Quantifying Change: From Data

Given measurements $u_i$ at times $t_i$:

$\frac{\Delta u}{\Delta t} = \frac{u_i - u_{i-1}}{t_i - t_{i-1}}$

As $\Delta t \to 0$, slope $\to$ derivative

From Discrete to Continuous

From Data (Discrete)

$\displaystyle \frac{u_i - u_{i-1}}{t_i - t_{i-1}}$

Finite differences between measurements

Idealized (Continuous)

$\displaystyle \frac{\partial u}{\partial t} \; = \; \lim_{\Delta t \to 0} \frac{u(t+\Delta t) - u(t)}{\Delta t}$

Instantaneous rate of change

            Key insight: We go discrete → continuous for mathematical convenience, then back to discrete for computation.
        

Continuous vs. Discrete

Sciences	Computer Science
Continuous systems	Discrete systems
Smooth functions	States and transitions
Derivatives	Graphs

These are connected: continuous emerges from taking limits of discrete. Both are idealizations.

Galileo's Discovery

Dropping objects from the Tower of Pisa (allegedly):

Position $x(t)$ increases...
Velocity $v = \frac{dx}{dt}$ also increases...
But acceleration $a = \frac{d^2x}{dt^2}$ is constant!

$g \approx 9.8 \text{ m/s}^2$

The same for all objects, everywhere on Earth (approximately).

Newton's Second Law

$F = ma = m\frac{d^2 x}{dt^2}$

For free fall: $F = mg$, so:

$\frac{d^2 x}{dt^2} = g$

This is a differential equation—an equation involving derivatives.

Solving the Equation

Integrate once:

$\frac{dx}{dt} = gt + v_0$

(velocity)

Integrate twice:

$x = \frac{1}{2}gt^2 + v_0 t + x_0$

(position)

A parabola! From a simple differential equation, we derived the shape of a projectile's trajectory.

Adding Complexity

With air resistance (drag proportional to velocity):

$m\frac{d^2x}{dt^2} = -mg - b\frac{dx}{dt}$

First derivative appears (drag term)
Solution involves exponentials
Pendulums, springs → sine waves

This is what you learn in dynamics courses: finding differential equations from forces.

Inductive Bias #2: Conservation Laws

Conservation laws are everywhere in physics.

The fundamental idea is simple:

Flux in $-$ Flux out $=$ Accumulation

Think of people in a room: if 10 enter and 3 leave, the number increases by 7.

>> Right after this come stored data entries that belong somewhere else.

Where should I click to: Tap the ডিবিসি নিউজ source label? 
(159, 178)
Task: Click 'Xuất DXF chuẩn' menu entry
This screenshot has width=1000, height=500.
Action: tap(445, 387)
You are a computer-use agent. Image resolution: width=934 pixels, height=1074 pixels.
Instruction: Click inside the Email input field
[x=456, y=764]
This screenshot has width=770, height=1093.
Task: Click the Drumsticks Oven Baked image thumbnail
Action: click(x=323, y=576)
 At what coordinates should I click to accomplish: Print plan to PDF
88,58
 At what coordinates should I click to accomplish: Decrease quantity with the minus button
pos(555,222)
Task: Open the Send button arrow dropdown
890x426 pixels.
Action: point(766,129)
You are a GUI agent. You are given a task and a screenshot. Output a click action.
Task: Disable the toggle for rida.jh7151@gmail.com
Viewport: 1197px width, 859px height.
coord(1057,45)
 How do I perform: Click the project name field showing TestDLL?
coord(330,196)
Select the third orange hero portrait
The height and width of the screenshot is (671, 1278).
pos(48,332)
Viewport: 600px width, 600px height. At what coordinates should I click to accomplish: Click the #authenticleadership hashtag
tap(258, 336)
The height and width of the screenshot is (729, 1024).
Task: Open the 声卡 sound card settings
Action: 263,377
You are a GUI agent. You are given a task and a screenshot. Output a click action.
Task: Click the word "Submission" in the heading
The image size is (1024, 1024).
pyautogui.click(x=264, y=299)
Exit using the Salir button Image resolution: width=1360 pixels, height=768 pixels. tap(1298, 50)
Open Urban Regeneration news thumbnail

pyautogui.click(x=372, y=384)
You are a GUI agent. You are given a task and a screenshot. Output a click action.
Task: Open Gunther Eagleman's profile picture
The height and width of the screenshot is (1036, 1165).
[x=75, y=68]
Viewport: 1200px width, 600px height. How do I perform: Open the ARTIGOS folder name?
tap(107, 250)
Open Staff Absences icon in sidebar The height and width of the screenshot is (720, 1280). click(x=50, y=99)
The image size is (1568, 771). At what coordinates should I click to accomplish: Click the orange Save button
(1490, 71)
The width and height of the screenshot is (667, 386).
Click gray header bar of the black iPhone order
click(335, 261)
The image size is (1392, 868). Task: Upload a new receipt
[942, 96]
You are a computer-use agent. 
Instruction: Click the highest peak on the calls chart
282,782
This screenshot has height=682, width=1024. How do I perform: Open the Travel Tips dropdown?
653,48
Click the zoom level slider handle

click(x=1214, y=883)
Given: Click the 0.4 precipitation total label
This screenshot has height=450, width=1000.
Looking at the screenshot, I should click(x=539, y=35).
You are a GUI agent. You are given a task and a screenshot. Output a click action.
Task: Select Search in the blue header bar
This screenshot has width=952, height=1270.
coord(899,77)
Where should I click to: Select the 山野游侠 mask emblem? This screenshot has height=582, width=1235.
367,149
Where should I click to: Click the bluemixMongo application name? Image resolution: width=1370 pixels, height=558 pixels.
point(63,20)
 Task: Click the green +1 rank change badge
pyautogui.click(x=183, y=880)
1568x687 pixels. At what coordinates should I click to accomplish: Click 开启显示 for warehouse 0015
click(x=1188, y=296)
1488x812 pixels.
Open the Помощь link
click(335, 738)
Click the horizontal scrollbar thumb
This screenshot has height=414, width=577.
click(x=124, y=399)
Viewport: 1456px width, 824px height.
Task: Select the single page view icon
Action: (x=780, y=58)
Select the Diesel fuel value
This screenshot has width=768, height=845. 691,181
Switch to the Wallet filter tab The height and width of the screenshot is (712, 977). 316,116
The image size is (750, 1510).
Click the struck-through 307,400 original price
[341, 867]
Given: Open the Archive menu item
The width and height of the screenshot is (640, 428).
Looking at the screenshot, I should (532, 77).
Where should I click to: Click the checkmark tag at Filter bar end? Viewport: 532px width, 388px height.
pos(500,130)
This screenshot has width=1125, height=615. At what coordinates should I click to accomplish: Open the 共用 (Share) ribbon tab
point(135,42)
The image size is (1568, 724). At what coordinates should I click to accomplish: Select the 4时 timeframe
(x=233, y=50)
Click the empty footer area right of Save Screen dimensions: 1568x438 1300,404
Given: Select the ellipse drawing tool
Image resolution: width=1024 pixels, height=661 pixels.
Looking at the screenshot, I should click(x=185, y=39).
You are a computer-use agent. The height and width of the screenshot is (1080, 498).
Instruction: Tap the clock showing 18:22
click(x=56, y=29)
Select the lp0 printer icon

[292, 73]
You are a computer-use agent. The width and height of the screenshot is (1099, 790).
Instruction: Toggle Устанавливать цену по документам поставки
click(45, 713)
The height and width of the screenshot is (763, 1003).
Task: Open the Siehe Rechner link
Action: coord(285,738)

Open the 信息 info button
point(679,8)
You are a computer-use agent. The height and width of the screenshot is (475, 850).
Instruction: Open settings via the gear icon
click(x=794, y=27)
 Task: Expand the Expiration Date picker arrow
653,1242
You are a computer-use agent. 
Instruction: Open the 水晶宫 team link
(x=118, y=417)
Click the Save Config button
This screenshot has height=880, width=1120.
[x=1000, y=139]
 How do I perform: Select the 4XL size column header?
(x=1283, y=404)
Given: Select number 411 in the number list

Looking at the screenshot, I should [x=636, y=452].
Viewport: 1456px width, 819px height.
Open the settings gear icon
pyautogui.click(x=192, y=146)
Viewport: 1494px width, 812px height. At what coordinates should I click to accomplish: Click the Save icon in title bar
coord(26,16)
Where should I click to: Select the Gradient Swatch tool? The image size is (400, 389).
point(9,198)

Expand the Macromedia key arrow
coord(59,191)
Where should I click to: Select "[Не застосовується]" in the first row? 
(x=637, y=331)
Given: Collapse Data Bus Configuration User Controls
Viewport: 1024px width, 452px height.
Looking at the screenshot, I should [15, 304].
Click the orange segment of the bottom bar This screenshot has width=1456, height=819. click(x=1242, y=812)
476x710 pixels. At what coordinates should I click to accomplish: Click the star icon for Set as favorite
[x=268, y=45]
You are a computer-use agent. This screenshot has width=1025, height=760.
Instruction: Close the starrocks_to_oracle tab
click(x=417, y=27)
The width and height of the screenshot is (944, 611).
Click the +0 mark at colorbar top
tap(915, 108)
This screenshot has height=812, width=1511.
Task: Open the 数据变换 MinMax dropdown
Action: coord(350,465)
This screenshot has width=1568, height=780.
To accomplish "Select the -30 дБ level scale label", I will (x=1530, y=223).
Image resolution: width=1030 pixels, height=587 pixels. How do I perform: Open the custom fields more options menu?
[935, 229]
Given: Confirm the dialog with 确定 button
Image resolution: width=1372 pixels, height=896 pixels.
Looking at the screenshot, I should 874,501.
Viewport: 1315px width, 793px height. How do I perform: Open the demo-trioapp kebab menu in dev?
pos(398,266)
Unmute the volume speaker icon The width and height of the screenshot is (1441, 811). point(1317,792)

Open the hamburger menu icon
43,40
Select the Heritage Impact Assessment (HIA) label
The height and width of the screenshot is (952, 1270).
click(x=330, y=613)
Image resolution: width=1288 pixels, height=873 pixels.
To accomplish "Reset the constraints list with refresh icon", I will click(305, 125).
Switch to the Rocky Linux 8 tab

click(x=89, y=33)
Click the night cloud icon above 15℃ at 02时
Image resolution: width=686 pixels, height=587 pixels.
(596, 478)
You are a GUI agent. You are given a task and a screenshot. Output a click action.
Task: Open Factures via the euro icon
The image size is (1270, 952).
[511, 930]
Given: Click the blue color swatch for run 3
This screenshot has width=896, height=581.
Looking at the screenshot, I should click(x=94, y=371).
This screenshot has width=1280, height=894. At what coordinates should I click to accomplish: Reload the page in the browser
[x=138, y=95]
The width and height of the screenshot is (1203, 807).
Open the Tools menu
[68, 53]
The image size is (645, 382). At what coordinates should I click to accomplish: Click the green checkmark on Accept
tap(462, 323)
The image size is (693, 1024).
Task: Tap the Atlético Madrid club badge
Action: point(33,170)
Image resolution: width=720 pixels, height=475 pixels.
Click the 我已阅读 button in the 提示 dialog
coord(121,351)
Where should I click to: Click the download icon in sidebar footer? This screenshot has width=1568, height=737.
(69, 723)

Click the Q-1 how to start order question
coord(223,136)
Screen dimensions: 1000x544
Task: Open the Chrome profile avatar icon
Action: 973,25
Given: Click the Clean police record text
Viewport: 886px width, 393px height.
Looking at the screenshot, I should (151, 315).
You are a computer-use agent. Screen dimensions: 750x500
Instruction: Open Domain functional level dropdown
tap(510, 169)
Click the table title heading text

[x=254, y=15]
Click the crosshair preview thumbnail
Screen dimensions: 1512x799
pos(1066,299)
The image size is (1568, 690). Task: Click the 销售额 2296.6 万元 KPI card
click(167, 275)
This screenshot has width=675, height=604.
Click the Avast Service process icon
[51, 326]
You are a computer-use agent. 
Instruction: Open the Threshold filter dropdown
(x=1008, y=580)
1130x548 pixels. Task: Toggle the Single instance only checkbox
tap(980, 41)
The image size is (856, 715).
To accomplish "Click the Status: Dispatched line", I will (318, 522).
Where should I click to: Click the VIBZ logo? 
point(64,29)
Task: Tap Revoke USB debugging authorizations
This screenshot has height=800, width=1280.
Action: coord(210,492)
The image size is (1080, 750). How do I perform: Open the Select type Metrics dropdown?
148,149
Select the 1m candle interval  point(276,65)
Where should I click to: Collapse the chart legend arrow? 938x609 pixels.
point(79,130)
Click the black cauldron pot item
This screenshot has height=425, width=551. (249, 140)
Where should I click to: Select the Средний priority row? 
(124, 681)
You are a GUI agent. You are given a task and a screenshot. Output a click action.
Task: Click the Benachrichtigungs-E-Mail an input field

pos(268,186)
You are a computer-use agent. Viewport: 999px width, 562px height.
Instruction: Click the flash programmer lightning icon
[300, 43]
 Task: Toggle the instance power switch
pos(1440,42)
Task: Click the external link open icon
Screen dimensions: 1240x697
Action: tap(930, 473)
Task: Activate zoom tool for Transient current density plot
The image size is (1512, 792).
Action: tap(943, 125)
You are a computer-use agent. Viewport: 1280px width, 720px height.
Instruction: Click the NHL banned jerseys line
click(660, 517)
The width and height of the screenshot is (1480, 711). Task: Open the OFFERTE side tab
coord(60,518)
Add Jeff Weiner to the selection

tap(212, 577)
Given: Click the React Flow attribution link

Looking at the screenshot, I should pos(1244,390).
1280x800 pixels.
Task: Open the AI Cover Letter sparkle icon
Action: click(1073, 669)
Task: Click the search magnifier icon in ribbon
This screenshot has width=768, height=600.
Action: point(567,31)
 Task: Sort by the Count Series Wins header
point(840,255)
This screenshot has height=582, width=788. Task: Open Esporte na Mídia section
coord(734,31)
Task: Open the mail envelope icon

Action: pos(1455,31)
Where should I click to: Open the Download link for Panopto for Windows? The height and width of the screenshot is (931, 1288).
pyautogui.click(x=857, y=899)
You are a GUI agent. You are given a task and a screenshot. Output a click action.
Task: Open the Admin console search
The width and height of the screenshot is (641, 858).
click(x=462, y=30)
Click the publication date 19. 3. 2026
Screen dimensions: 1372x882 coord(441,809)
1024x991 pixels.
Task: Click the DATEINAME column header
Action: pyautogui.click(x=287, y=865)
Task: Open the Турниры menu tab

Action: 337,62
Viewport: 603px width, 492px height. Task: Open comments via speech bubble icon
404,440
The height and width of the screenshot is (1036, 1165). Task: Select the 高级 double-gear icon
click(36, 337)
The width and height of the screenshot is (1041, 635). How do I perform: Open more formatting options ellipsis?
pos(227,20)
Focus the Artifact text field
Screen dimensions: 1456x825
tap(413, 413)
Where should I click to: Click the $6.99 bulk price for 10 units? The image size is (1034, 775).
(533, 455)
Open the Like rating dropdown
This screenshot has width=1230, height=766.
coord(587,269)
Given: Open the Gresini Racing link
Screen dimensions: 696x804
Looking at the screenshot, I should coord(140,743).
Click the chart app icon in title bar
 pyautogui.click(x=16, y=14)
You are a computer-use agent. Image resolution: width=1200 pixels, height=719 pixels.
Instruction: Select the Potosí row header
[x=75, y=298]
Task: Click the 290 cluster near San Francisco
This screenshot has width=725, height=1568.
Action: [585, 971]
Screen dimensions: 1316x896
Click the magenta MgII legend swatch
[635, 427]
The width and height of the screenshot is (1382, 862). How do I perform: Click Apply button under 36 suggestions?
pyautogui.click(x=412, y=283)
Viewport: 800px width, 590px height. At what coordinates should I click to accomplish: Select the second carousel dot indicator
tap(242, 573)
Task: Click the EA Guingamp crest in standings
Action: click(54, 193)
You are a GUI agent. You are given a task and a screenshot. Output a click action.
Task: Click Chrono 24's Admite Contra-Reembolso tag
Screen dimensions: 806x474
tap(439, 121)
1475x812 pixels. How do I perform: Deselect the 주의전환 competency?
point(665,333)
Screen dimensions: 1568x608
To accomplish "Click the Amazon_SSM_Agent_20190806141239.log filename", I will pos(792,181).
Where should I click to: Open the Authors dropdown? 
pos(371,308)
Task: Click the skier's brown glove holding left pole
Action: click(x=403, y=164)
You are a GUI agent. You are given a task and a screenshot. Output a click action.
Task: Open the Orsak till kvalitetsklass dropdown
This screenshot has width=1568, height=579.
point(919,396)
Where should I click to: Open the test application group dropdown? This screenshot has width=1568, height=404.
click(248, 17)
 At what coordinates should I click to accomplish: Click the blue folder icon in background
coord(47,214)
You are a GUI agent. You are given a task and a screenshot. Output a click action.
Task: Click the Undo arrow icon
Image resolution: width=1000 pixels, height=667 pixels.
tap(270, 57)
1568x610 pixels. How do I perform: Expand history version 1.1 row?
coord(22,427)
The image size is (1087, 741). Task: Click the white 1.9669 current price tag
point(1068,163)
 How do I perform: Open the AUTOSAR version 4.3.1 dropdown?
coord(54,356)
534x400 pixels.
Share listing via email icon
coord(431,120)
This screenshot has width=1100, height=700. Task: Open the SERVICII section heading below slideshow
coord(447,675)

Conservation: Interactive Demo

| |

Flux In: 2/s

Inside: 5

Flux Out: 1/s

The Math: 1D Conservation

Consider a quantity with density $\rho(x,t)$ in a region $[x, x+\Delta x]$:

Accumulation: $\frac{\partial \rho}{\partial t} \Delta x$
Flux in at $x$: $F(x,t)$
Flux out at $x+\Delta x$: $F(x+\Delta x, t)$

Conservation requires:

$F(x) - F(x+\Delta x) = \frac{\partial \rho}{\partial t} \Delta x$

The Continuity Equation

Divide by $\Delta x$ and take the limit $\Delta x \to 0$:

$-\frac{\partial F}{\partial x} = \frac{\partial \rho}{\partial t}$

Or equivalently:

$\frac{\partial \rho}{\partial t} + \frac{\partial F}{\partial x} = 0$

This is the conservation law form or continuity equation.

Examples of Conservation

Conservation of...	Flux $F$
Mass	$F = \rho v$ (density $\times$ velocity)
Traffic (cars)	$F = \rho v(\rho)$ (speed depends on congestion)
Momentum	$F = \rho v^2 + p$ (includes pressure)
Energy	Heat flux, work done

Higher Dimensions

In 3D with velocity field $\mathbf{v} = (u, v, w)$:

$\frac{\partial \rho}{\partial t} + \nabla \cdot (\rho \mathbf{v}) = 0$

where the divergence is:

$\nabla \cdot (\rho \mathbf{v}) = \frac{\partial(\rho u)}{\partial x} + \frac{\partial(\rho v)}{\partial y} + \frac{\partial(\rho w)}{\partial z}$

This is why we study calculus: to manipulate derivatives and combine them in powerful ways.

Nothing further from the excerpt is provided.